* Task requirements
Exactly the lines from the top of the records below through the one containing "Task: Click the Kod pocztowy label text" must be set down, with no line added or dropped.

* Dataset
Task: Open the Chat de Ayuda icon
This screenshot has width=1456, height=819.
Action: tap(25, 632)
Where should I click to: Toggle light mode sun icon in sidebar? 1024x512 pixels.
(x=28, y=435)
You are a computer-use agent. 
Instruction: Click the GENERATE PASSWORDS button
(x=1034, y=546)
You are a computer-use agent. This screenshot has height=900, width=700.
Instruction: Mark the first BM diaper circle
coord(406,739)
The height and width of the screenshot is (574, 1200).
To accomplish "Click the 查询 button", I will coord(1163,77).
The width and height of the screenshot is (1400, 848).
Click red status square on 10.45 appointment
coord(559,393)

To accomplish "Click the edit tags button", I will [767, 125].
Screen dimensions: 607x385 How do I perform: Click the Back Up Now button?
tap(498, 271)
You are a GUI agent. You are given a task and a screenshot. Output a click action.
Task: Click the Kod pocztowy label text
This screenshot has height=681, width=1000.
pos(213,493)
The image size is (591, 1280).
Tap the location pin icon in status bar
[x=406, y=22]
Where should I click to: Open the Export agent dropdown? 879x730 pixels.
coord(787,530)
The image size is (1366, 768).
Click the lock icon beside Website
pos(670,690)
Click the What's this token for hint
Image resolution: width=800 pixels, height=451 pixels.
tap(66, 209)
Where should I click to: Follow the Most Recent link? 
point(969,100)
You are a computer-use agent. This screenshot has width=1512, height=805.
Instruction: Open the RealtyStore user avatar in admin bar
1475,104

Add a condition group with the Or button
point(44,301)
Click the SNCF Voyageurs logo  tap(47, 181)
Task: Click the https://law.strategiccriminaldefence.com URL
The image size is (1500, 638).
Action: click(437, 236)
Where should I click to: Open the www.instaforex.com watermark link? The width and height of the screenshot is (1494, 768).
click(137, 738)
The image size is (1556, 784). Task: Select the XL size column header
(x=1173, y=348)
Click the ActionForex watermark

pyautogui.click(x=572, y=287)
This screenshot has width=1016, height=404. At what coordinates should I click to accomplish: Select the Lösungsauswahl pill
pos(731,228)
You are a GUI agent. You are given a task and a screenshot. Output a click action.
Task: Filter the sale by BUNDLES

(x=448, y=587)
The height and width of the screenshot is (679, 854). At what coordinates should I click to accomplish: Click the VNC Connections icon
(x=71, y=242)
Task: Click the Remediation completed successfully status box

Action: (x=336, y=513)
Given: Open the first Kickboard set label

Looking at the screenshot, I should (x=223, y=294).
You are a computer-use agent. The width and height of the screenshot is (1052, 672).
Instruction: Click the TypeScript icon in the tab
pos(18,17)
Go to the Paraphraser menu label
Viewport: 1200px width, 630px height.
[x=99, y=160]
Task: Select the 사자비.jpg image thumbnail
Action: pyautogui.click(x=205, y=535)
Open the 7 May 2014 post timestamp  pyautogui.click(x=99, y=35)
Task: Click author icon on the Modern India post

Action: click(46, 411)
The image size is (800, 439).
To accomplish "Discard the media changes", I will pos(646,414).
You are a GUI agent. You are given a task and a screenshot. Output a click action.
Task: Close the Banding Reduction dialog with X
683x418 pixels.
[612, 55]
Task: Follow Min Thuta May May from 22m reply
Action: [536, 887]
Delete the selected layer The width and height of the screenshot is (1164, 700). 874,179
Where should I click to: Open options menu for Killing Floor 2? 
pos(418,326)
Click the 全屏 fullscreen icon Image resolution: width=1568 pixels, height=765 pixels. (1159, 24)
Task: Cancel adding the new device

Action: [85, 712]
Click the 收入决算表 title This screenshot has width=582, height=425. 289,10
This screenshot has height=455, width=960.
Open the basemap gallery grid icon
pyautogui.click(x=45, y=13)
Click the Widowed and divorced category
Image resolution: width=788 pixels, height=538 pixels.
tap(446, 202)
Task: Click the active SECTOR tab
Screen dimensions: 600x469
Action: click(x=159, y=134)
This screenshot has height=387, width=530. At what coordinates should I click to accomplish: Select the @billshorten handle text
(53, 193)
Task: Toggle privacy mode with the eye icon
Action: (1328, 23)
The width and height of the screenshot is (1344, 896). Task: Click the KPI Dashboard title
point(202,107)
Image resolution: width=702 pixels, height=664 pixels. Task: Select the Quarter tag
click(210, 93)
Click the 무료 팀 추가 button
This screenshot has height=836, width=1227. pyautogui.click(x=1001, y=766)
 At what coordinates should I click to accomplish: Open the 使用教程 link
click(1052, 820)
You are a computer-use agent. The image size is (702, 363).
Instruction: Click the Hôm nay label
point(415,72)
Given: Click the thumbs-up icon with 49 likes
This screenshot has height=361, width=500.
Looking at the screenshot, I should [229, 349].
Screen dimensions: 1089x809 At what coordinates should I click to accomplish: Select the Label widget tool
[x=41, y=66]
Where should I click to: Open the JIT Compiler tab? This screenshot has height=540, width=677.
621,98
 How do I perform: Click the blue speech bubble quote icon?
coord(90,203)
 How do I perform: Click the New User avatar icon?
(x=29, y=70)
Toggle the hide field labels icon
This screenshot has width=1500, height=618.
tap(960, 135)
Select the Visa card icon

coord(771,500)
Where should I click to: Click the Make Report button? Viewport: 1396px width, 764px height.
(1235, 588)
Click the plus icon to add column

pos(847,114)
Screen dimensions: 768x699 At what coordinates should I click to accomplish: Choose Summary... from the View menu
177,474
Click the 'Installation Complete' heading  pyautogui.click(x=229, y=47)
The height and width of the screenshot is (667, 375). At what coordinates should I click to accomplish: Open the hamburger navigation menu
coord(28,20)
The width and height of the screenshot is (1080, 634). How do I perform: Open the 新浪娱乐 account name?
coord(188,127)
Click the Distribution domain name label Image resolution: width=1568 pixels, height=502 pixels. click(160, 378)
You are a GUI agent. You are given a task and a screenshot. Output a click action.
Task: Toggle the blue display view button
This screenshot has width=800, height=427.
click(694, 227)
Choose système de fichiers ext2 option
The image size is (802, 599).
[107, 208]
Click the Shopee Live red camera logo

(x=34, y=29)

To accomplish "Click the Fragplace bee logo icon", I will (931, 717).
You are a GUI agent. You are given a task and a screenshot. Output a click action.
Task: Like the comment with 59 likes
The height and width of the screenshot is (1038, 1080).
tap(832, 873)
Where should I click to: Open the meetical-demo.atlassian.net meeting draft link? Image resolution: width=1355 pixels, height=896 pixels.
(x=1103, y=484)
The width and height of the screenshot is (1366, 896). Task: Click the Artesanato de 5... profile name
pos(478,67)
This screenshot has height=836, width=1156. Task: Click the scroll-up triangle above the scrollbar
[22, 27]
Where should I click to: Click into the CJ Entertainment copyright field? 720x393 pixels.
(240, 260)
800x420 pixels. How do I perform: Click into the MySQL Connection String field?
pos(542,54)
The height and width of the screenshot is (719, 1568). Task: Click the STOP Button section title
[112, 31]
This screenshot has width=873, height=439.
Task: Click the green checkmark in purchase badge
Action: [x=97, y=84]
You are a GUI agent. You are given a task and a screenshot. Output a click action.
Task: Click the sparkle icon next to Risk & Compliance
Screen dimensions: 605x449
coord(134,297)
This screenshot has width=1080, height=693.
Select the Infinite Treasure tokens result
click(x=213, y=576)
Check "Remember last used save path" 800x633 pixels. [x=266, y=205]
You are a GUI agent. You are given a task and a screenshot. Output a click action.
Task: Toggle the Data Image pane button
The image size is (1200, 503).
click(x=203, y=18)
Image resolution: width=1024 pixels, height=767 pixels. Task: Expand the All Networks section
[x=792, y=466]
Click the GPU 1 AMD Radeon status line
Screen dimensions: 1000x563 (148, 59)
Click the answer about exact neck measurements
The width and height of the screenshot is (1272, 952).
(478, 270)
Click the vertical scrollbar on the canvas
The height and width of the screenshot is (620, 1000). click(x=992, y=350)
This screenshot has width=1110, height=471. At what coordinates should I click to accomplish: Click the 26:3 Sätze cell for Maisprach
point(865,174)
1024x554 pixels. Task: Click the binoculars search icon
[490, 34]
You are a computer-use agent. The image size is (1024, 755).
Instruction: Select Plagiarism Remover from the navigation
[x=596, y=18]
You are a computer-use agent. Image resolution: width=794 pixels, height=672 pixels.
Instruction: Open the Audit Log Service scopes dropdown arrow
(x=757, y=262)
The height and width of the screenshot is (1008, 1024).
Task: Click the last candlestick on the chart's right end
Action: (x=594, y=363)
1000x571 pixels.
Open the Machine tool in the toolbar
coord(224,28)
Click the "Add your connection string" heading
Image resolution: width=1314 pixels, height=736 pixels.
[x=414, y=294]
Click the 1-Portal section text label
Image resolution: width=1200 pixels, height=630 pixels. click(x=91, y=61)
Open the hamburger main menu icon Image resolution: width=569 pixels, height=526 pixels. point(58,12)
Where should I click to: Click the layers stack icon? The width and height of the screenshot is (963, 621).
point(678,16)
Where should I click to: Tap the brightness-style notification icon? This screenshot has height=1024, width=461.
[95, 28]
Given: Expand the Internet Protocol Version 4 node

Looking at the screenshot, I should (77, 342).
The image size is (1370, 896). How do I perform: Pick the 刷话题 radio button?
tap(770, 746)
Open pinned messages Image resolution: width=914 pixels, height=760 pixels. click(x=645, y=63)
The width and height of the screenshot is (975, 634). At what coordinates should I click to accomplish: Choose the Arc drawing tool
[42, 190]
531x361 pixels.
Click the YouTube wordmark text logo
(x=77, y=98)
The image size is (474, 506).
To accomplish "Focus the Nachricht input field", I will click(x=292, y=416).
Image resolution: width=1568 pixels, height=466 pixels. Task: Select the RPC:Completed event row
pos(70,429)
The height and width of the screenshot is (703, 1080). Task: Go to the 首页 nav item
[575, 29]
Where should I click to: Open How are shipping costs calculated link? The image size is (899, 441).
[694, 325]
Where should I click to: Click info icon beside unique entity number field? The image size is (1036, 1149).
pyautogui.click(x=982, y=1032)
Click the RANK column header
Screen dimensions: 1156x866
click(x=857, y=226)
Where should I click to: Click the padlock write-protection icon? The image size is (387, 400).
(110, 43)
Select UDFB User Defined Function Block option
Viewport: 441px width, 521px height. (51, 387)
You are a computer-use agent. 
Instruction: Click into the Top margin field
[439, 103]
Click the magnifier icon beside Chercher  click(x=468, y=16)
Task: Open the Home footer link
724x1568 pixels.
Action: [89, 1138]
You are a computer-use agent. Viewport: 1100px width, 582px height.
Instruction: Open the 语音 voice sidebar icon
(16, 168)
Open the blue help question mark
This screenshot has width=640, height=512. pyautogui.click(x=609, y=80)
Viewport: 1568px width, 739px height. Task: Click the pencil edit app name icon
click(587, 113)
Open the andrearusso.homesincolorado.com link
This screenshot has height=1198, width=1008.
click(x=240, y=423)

* Answer for this exercise
Task: Open the Chat de Ayuda icon
This screenshot has width=1456, height=819.
Action: tap(25, 632)
Where should I click to: Toggle light mode sun icon in sidebar? 1024x512 pixels.
(x=28, y=435)
You are a computer-use agent. 
Instruction: Click the GENERATE PASSWORDS button
(x=1034, y=546)
You are a computer-use agent. This screenshot has height=900, width=700.
Instruction: Mark the first BM diaper circle
coord(406,739)
The height and width of the screenshot is (574, 1200).
To accomplish "Click the 查询 button", I will coord(1163,77).
The width and height of the screenshot is (1400, 848).
Click red status square on 10.45 appointment
coord(559,393)

To accomplish "Click the edit tags button", I will [767, 125].
Screen dimensions: 607x385 How do I perform: Click the Back Up Now button?
tap(498, 271)
You are a GUI agent. You are given a task and a screenshot. Output a click action.
Task: Click the Kod pocztowy label text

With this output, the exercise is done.